El poder político del déficit comercial provoca una pregunta que, en teoría, debería haberse respondido hace mucho tiempo: ¿por qué un país como Estados Unidos ha permitido que persistan desequilibrios tan considerables durante tanto tiempo? Quizá los legisladores de Washington deberían hacer algo para reducir la brecha.
El déficit que presenta en la actualidad la cuenta corriente de Estados Unidos, la medida más general del intercambio comercial de bienes y servicios, es una anomalía.
El déficit comercial no ha tenido un efecto uniforme en todos los sectores de la economía. Conforme se fue elevando a lo largo de medio siglo, los trabajadores de industrias que compiten con las importaciones, como la manufacturera, fueron los afectados. El empleo, entonces, se trasladó a las industrias no expuestas al comercio.

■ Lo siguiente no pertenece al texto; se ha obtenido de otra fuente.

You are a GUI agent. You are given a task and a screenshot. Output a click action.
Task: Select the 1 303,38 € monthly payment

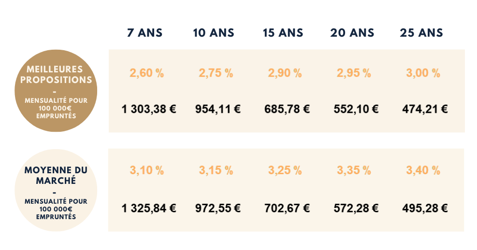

Incluso si se considera que el comercio con China no contribuyó a reducir el número total de empleos, algunas investigaciones nuevas muestran de manera convincente que el prolongado flujo de dos décadas de importaciones de China ocasionó un daño perdurable en comunidades cuyas industrias competían con mercancía china y salieron perdiendo, además de que los nuevos empleos creados no eran de la misma calidad de los que se perdían.
El dinero de China que financió el déficit comercial de Estados Unidos también financió la burbuja inmobiliaria y mantuvo bajas las tasas de interés antes de la crisis financiera de 2008. “China no obligó a nuestros bancos a otorgar préstamos estúpidos, pero sí hizo posible que se crearan ciertas condiciones macroeconómicas”, explicó Bergsten.
Según él, la combinación de estos factores produjo la reacción proteccionista que llevó a Trump a la presidencia.
Soluciones difíciles
La única recomendación clara para lidiar con el déficit comercial es una medida que seguramente Trump no tomará: darle carpetazo al resto de sus promesas en materia económica, empezando por sus recortes fiscales de miles de millones de dólares que reducirían el ahorro nacional y harían crecer exponencialmente el déficit comercial.
En cuanto a acabar con el déficit comercial de manera definitiva, será muy difícil. Para lograrlo, sería necesario abaratar el dólar estadounidense, la moneda de reserva del mundo. No es nada fácil.
El dólar es la principal moneda empleada en el comercio global y en las operaciones internacionales de los mercados de capitales. Personas y gobiernos de todo el mundo resguardan su riqueza en valores y bonos estadounidenses. Peor aún el dólar es la moneda a la que el mundo recurre en tiempos de crisis financiera, incluso si la crisis en cuestión tiene a Estados Unidos como epicentro. Es difícil abaratar el dólar ante estas fuerzas.
Sin embargo, existe una ruta prometedora que Trump podría tomar. Estados Unidos lo ha hecho antes, dos años previos a que Trump contratara sus desplegados para atacar a Japón. El déficit comercial era enorme y el valor del dólar era muy elevado. Entonces, en el hotel Plaza de Nueva York, el secretario del Tesoro James Baker convenció a Japón y Alemania Occidental de que les convenía ayudar a producir una caída en el dólar.
Baker solo tuvo que explicar a los funcionarios de los otros países que, si no lo hacían, el congreso podría tomar medidas proteccionistas. Para 1989, el dólar había caído 50% con respecto al yen japonés y más del 40 % contra el marco de Alemania Occidental.
Este tipo de enfoque parece perfecto para Trump, a quien le encanta proferir amenazas. Si lo hiciera, incluso podría acabar con el déficit comercial. En 1991, Estados Unidos registró un superávit en su cuenta corriente durante dos trimestres completos.